If your search doesn’t yield good results, contact a game warden or wildlife biologist in the state for details and recommendations. Gabrio believes many people are scared to talk to wardens because they feel intimidated by law enforcement. In his experience, they want to see hunters be successful, so they willingly share information.
Once you’ve done your homework and know what to hunt and where to go, check to see if you can get a license. Most states have over-the-counter tags, but if you plan to pursue game in a Western state, you’ll likely encounter a preference or bonus point system where the people with the most points get the licenses. If you’ve never applied for a preference point, you likely won’t get drawn for a tag.
If that’s the case, you must decide whether you want to play the point system and wait for your turn to hunt the animal and place you picked, or go back to Step 2 and conduct additional research to find something more readily available. Gabrio suggests hunters do both to give themselves more options down the road.
“Don’t give up if you find a state or species you want to hunt (in the West),” he said. “If you play the points game now, you can build your points and open up opportunities to hunt in the future.”
Read the Bowhunters United article “How to Master Western Tag Draws” for more information. If you want to plan a trip ASAP, you must find a state that offers OTC tags. You might bounce between Steps 2 and 3 for a while, but once you locate and purchase a tag, you can move to Step 4.
After securing your tag and hunting license, you can make travel and lodging plans. Will you drive, fly or do a combination of both? Will you stay in a hotel, set up at a campground or tent camp on public land? You must also determine what gear you need and what food you plan to eat.
While you’re at it, Gabrio encourages hunters to make post-hunt plans should they shoot an animal. Will you donate the meat, process it yourself or get a processor to do it? Whatever you decide, it’s smart to find a butcher, meat locker and taxidermist in the area. Ask about costs and write everything down.
Keep your trip notes in one place so they’re easy to find and reference. Think through the hunt from start to finish to know what to expect so you can be as prepared as possible.

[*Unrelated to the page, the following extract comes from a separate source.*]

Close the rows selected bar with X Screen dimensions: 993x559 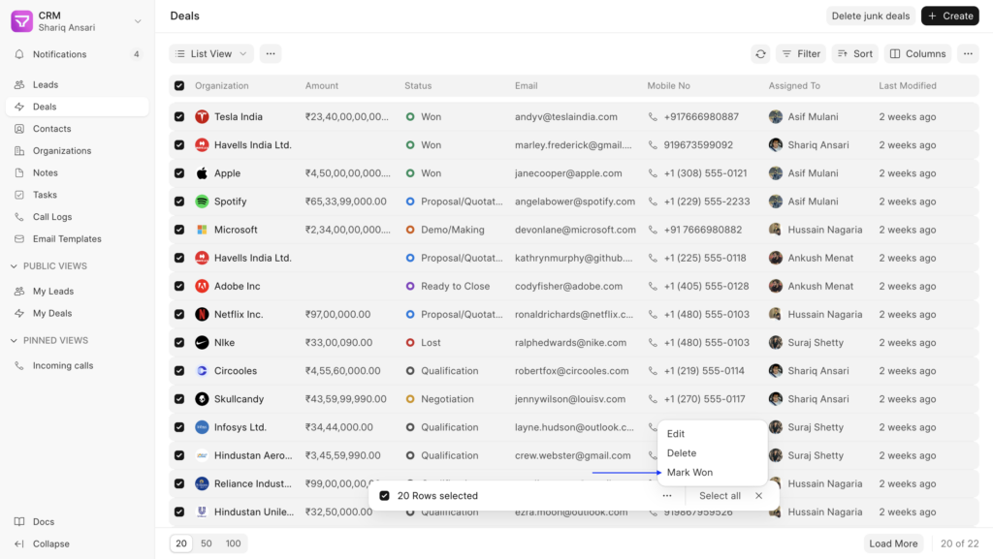(x=758, y=496)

Lastly, to give yourself the best chance at a successful hunt, Gabrio said you’ll want to dive deeper down the research rabbit hole to virtually scout, learn the lay of the land, identify potential game hot spots, and plan your hunt approach or strategy. He recommends spending 10 to 20 hours learning about the area and animals you plan to hunt, but you can stop whenever you feel comfortable. You’ll be well versed by fall if you start the planning and research process now. Plus, you can spread the research over several months so it’s not overwhelming.

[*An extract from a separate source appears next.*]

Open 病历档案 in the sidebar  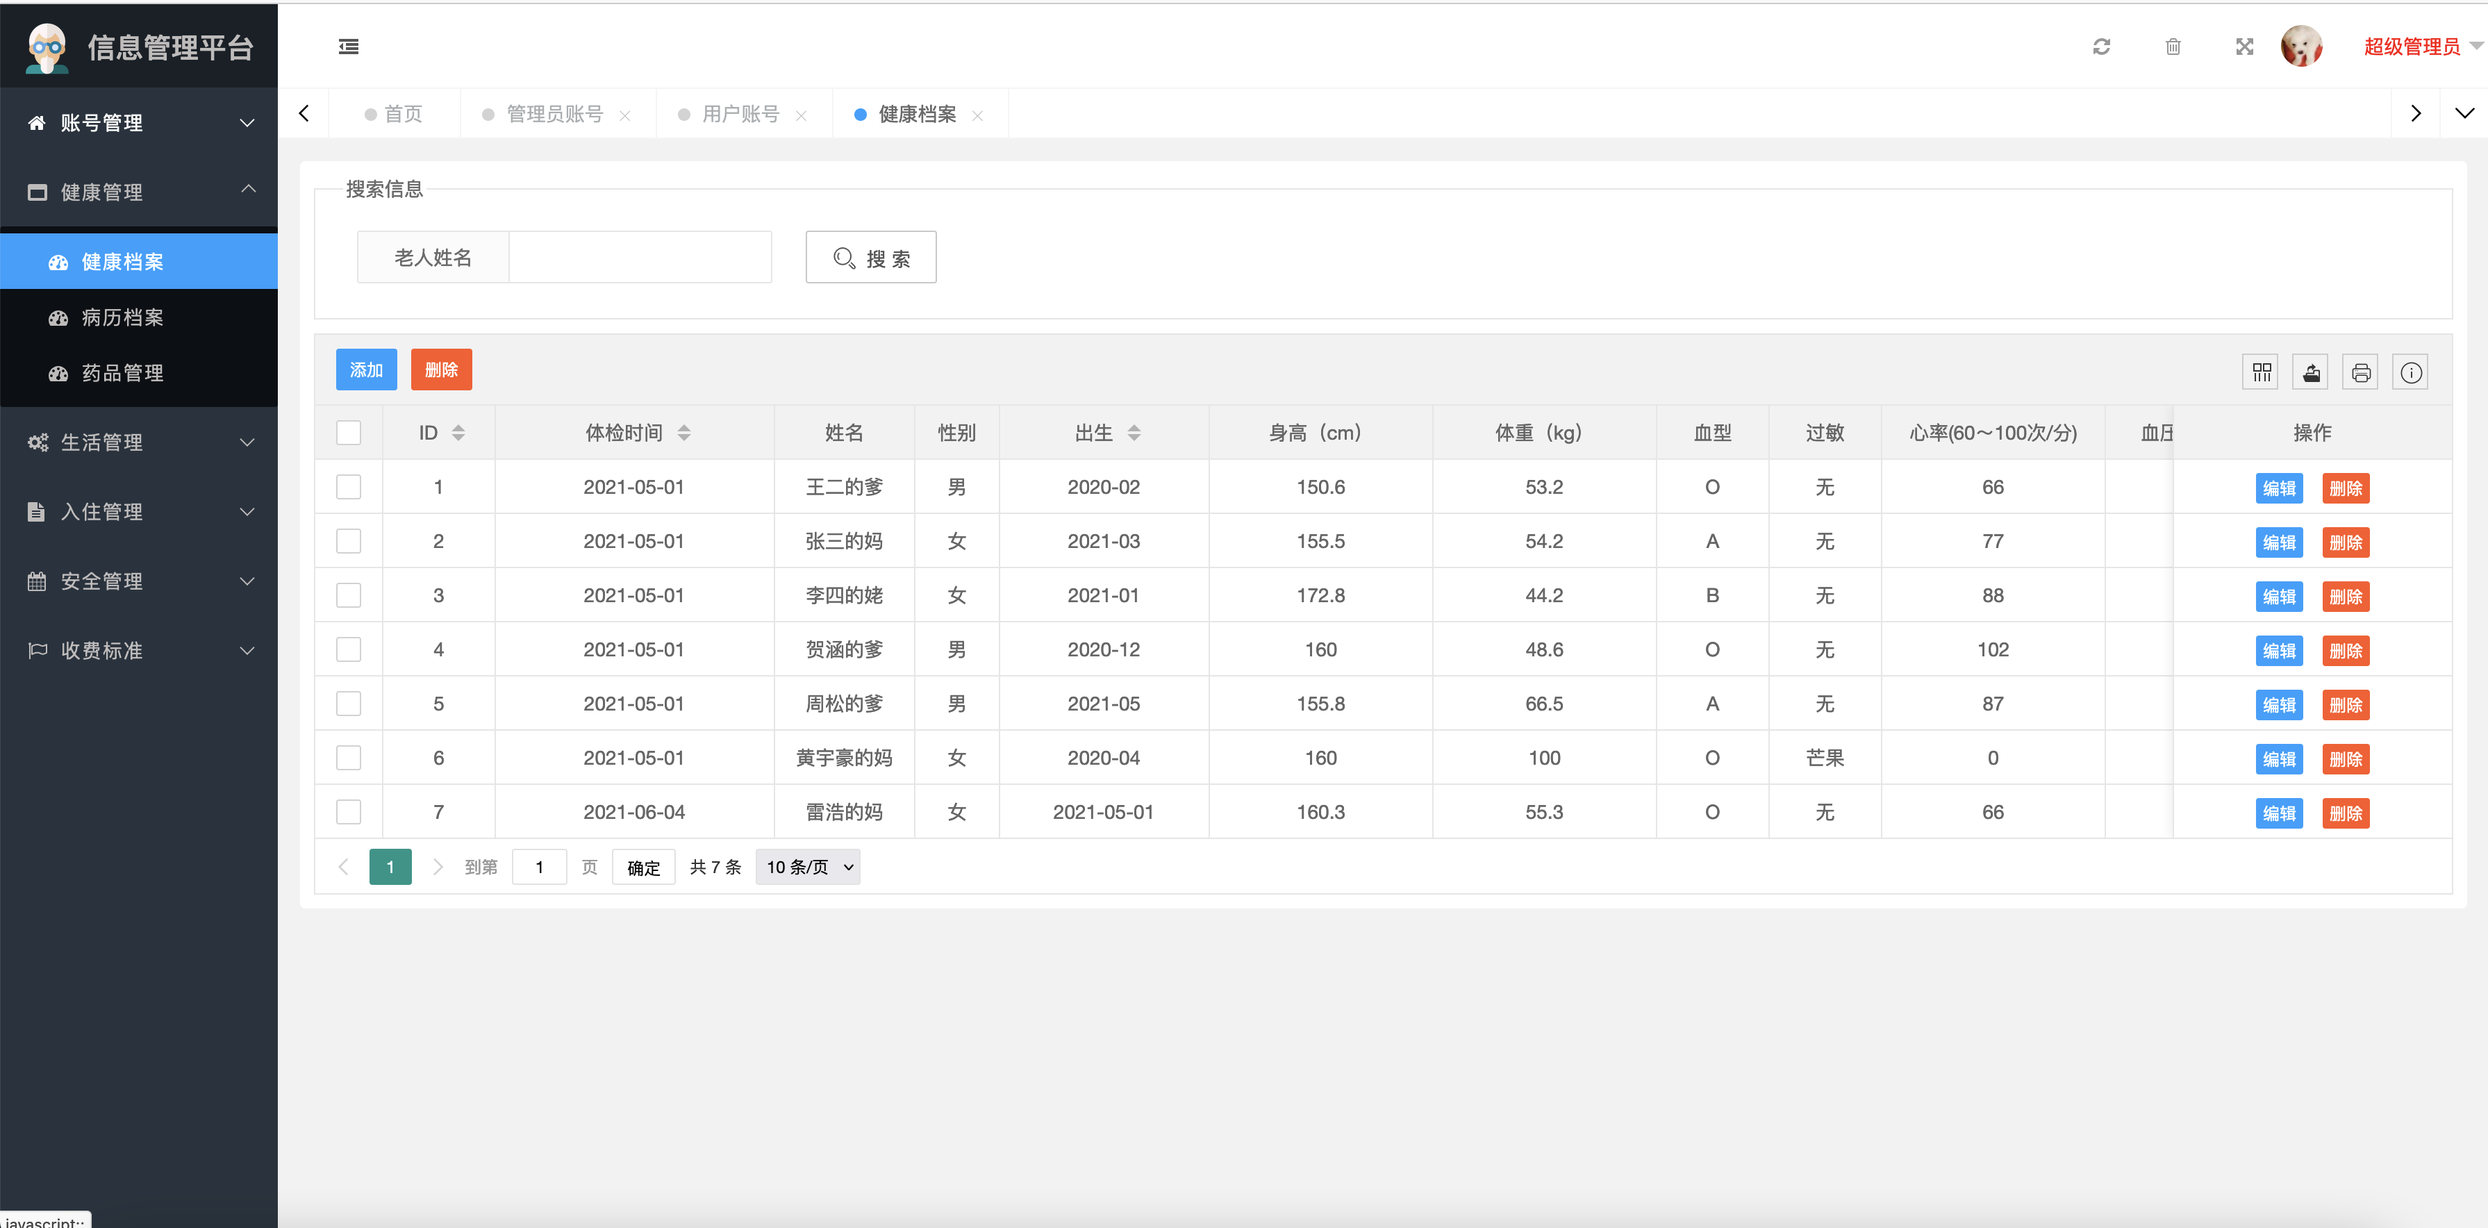(x=123, y=317)
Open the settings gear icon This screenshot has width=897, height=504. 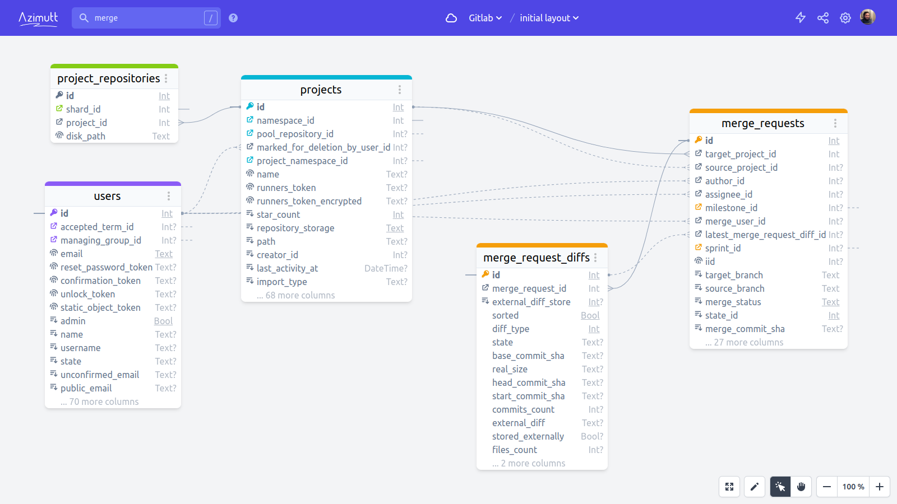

You should also double-check the state hunting regulations regarding gear and equipment. For example, some states have draw weight limits, regulations on lighted nocks and other area-specific rules. You must also learn how to legally discard the animal carcass and transport game meat. Memorize the rules so you can hunt legally and stay out of trouble.
The planning process from start to finish can be challenging and time-consuming. Still, Gabrio said it’s well worth it because you can look back at all your work and feel an overwhelming sense of satisfaction and accomplishment, especially if you get your animal. “It’s surreal in a way,” he said.